* **Task directions**: Please set down only the lines between the line containing "The image size" and the end of the records, inclusive, exactly as they stand.

* **Dataset entries**:
───
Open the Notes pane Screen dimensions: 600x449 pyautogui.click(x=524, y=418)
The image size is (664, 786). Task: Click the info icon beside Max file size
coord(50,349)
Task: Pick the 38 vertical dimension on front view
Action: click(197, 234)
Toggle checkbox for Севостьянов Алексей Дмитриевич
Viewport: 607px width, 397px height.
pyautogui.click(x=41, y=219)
───
* **Problem solution**:
The image size is (664, 786). Task: Click the info icon beside Max file size
coord(50,349)
Task: Pick the 38 vertical dimension on front view
Action: click(197, 234)
Toggle checkbox for Севостьянов Алексей Дмитриевич
Viewport: 607px width, 397px height.
pyautogui.click(x=41, y=219)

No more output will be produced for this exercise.